To maintain that trend LSU will have to do so against the most difficult stretch of its schedule that began with last week’s loss at No. Texas A&M and continues with No. 1 Alabama (8-0) and a road game with No. 6 Florida (7-1) next week.
“Every year we get hyped up for this game because we’ve always been the underdog when we play Alabama,” LSU junior offensive lineman Ed Ingram said. “This is always a task. It’s no problem getting too excited for it.”
LSU may be used to being an underdog in its series with Alabama but never quite like this.
The Crimson Tide have been installed as near five-touchdown favorites to come into Tiger Stadium where they haven’t surrendered a touchdown in their last 11 quarters (including overtime in 2014).
“Being from Alabama everyone’s going to be rooting for Alabama where I’m from,” LSU sophomore cornerback Cordale Flott of Saraland, Ala. “Just going against the critics, doing the best that I can. Getting together and trying to get this win.”
LSU has been outscored 59-6 – a stretch of 165 minutes, 7 seconds – since it last scored a touchdown against Alabama in Tiger Stadium during the first quarter of ’14 game which the Tigers lost, 20-13 in overtime.
Moreover, LSU’s been shutout only four times at home over the last 28 years – all the hands of Alabama – and the Crimson Tide are riding a 96-game win streak under head coach Nick Saban – the longest in FBS history – against unranked opponents.
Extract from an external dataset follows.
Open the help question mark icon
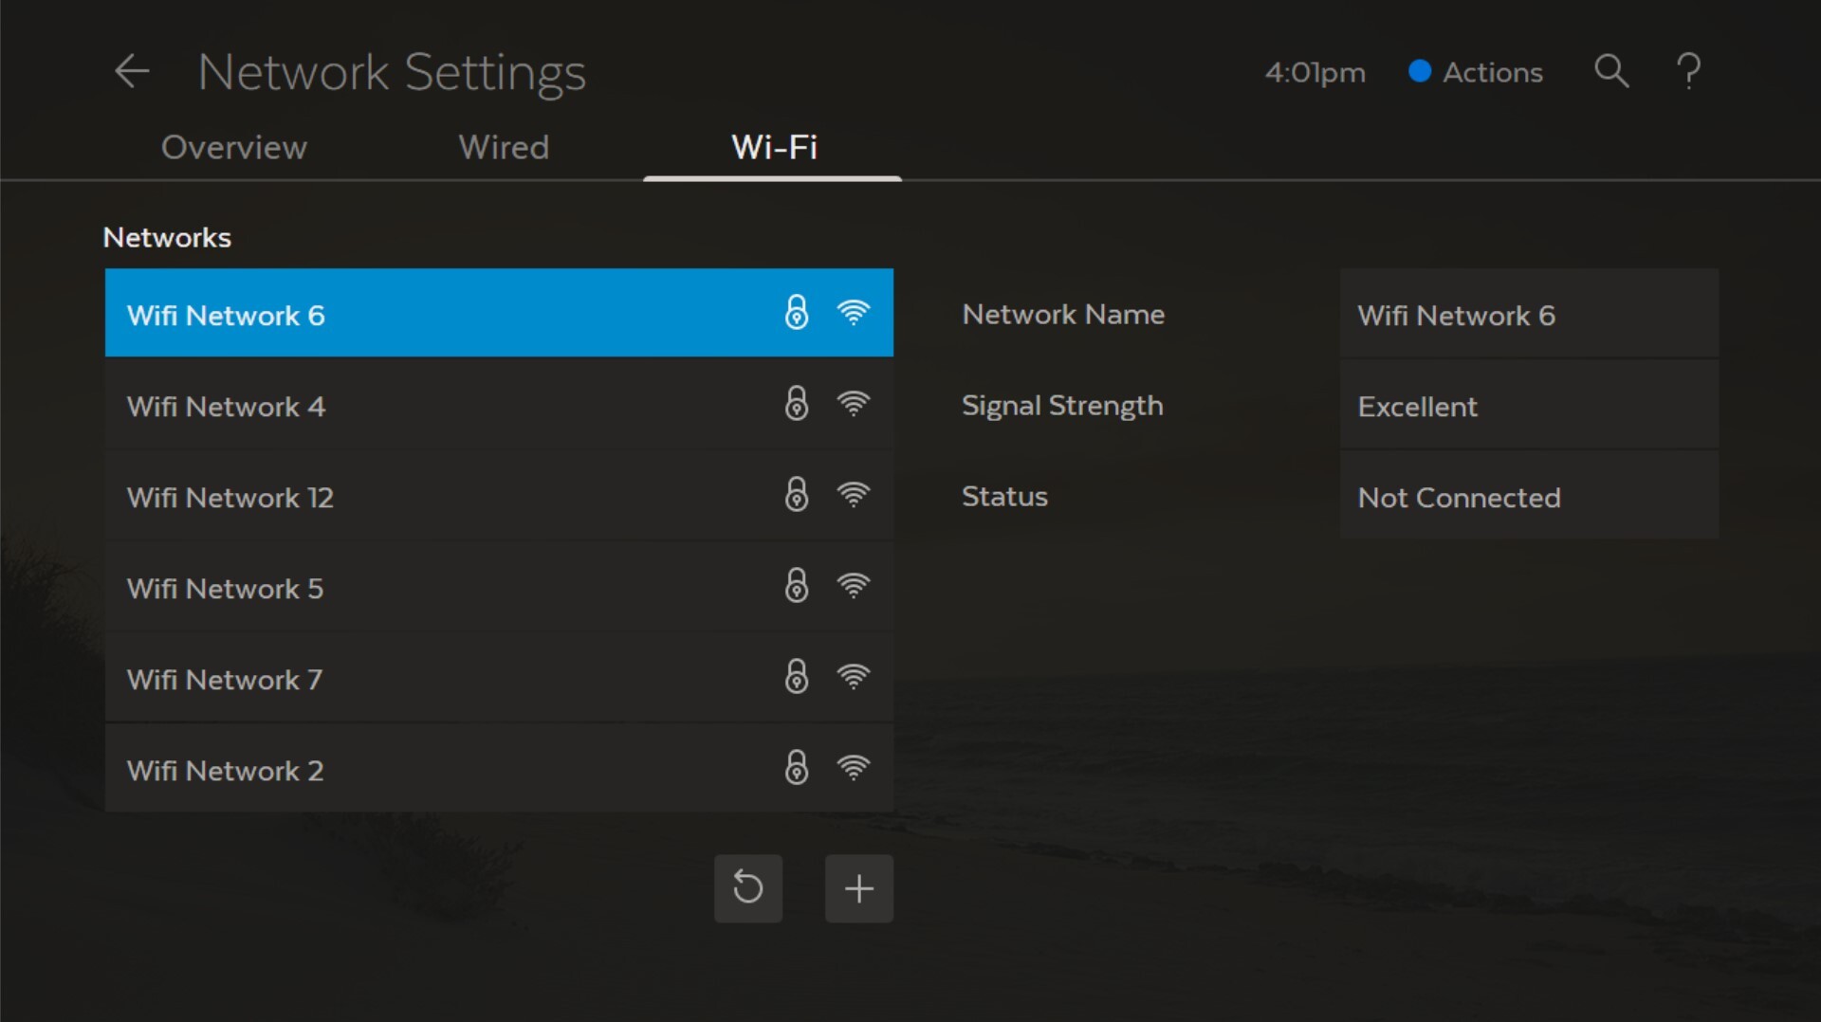 pos(1690,71)
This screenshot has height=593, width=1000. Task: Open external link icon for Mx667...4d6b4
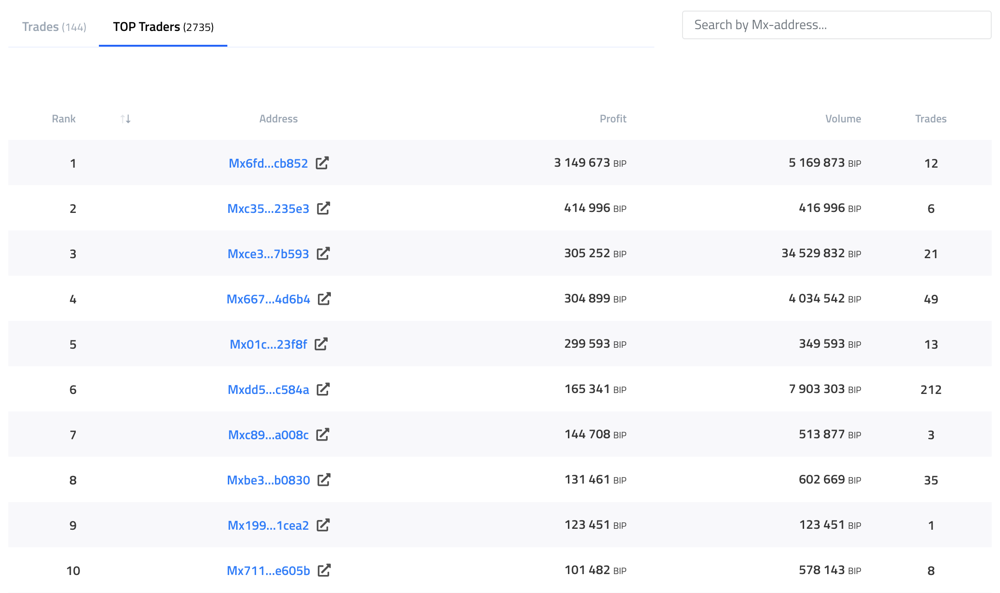324,299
“This is what we want to accomplish as a whole is beating them to mess up their record,” Cox said, “and try to prove to everybody that we’re going in the right direction and building a championship program just like Coach O (Ed Orgeron) said.
Alabama has some of the nation’s premier players in Heisman Trophy candidate Mac Jones at quarterback, running back Najee Harris and wide receiver DeVonta Smith of Amite.
Jones ranks third nationally in passing with 2,728 yards and 23 touchdowns and Smith is among the nation’s top receivers with 72 catches for 1,074 yards and 12 TDs.
Baton Rouge natives Christian Harris and Dylan Moses are 1-2 in tackles for the Tide with 57 and 56, respectively.
Alabama is sixth nationally in total offense (555.2) and third in scoring (47.2) and faces a LSU defense that despite its best effort of the season last week, still ranks 112th nationally in total defense (478.6) and 84th in scoring defense (33.6).
“When you have a chance to shock the world, we’ve just got to play to the best of our ability on offense, defense and special teams,” Jenkins said. “Once all phases come together to win a game, I feel nobody can beat us. We’ve just got to play the best that we can. I feel like we’re ready for it. This game will be the time that we do it. We’re going to let our game speak for itself.”